#### Directions for this task
Skip the images and return the records below exactly.

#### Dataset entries
*** Block opens ***
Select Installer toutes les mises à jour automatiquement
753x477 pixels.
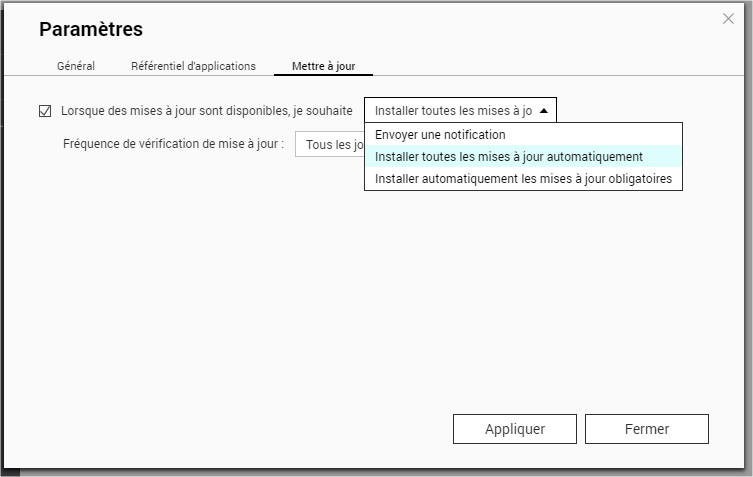pyautogui.click(x=508, y=157)
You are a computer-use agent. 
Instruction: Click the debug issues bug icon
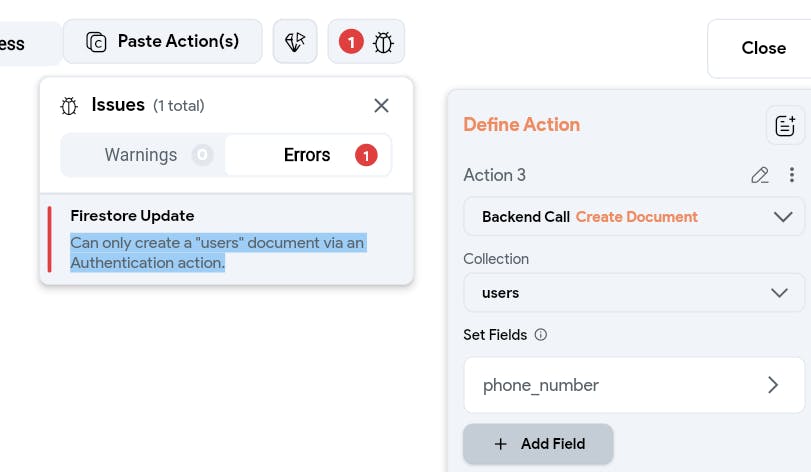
*** Block closes ***
#### Solution for this exercise
Select Installer toutes les mises à jour automatiquement
753x477 pixels.
pyautogui.click(x=508, y=157)
You are a computer-use agent. 
Instruction: Click the debug issues bug icon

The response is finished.